Texto citado>
########

# Aguantacubatas



## ANNALIE78

Hola a todos,
vorrei tradurre "aguantacubatas" in italiano, ma non credo esista una parola unica che ne racchiuda il significato. 

Aquí teneis el contexto
"Los ligones tratan de amortizar lo que invierten tratando de conocer chicas, lo que en cierta forma les hace mejores de sus primos lejanos los aguantacubatas"
Es un texto bastante divertido y claro que he entendido el sentido de la frase, pero no sé como traducir en italiano, y no he encontrado la palabra en el diccionario.
Gracias!


----------



## Agró

Difícil. Hay que inventarse algo con las indicaciones que te han dado en el foro Solo Español.

Para el primer elemento (_aguanta-_), se me ocurre "reggi-". Para el segundo, piensa en cómo se llama en italiano a las bebidas que combinan alcohol y refresco, tipo ginebra y tónica o whisky y coca-cola, y añádeselo a "reggi-"; quizá surja algo interesante.

EDIT: "reggicubalibre" (?)


----------



## Geviert

_reggilimoncello, reggiamaretto, reggiprosecco_, _reggicalze_.


PS. que yo sepa, la cultura de las cubatas (la mezcla creativa de alcohol y refresco) no existe en Italia.


----------



## ANNALIE78

Agró said:


> Difícil. Hay que inventarse algo con las indicaciones que te han dado en el foro Solo Español.
> 
> Para el primer elemento (_aguanta-_), se me ocurre "reggi-". Para el segundo, piensa en cómo se llama en italiano a las bebidas que combinan alcohol y refresco, tipo ginebra y tónica o whisky y coca-cola, y añádeselo a "reggi-"; quizá surja algo interesante.
> 
> EDIT: "reggicubalibre" (?)


 

Forse "portabicchiere" rende l'idea, ma non mi suona bene.
Voy a lanzarme en un intento descarado: "un bevilimonata"
Che dite, è accettabile, licenza poetica permettendo?


----------



## ANNALIE78

Geviert said:


> _reggilimoncello, reggiamaretto, reggiprosecco_, _reggicalze_.
> 
> 
> PS. que yo sepa, la cultura de las cubatas (la mezcla creativa de alcohol y refresco) no existe en Italia.


 

No no, reggicalze non è adatto!! ;-)
Per le altre si, rendono abbastanza l'idea.


----------



## Juan Jacob Vilalta

Geviert said:


> PS. que yo sepa, la cultura de las cubatas (la mezcla creativa de alcohol y refresco) no existe en Italia.

########

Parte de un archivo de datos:
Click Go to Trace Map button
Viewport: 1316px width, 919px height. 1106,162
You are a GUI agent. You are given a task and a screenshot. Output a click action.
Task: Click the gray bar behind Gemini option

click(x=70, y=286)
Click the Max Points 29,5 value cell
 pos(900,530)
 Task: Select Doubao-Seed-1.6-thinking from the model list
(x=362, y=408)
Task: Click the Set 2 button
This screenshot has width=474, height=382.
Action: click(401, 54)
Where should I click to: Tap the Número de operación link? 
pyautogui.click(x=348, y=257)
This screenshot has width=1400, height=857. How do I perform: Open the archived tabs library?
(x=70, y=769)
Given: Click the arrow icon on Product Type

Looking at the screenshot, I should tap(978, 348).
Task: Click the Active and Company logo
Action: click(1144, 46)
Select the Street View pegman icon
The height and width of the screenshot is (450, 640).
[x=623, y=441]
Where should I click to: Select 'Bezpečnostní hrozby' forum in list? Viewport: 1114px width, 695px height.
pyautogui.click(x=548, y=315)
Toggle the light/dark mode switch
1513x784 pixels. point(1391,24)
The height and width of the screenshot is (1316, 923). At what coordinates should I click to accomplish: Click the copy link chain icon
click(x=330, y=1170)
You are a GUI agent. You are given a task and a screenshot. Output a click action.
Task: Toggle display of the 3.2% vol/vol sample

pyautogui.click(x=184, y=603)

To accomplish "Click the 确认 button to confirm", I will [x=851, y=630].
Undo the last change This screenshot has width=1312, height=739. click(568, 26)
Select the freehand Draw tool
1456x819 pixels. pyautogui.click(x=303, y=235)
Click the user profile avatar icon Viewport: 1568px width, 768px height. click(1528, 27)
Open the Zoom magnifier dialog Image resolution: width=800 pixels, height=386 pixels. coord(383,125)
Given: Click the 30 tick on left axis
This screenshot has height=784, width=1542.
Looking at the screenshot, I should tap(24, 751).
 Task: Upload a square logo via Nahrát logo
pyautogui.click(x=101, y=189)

########

Requisitos de la tarea>
A) Copia palabra por palabra el trozo del hilo que empieza con las palabras que contienen "Aquí teneis el" y acaba con "en el diccionario.".
B) Según el hilo, ¿son ciertas estas afirmaciones? (i) Agró propone "reggi-" para el primer elemento de la palabra. (ii) ANNALIE78 encontró la palabra en el diccionario. (iii) Geviert dice que la cultura de las cubatas existe en Italia. Contesta sí o no a cada una y cita las palabras del hilo que lo deciden.
C) En el hilo, ¿qué propone ANNALIE78 como «intento descarado»?

Respuestas en orden>
A)
Aquí teneis el contexto
"Los ligones tratan de amortizar lo que invierten tratando de conocer chicas, lo que en cierta forma les hace mejores de sus primos lejanos los aguantacubatas"
Es un texto bastante divertido y claro que he entendido el sentido de la frase, pero no sé como traducir en italiano, y no he encontrado la palabra en el diccionario.

B)
(i) Sí: «Para el primer elemento (_aguanta-_), se me ocurre "reggi-"».
(ii) No: «no he encontrado la palabra en el diccionario».
(iii) No: «la cultura de las cubatas (la mezcla creativa de alcohol y refresco) no existe en Italia».

C) "un bevilimonata"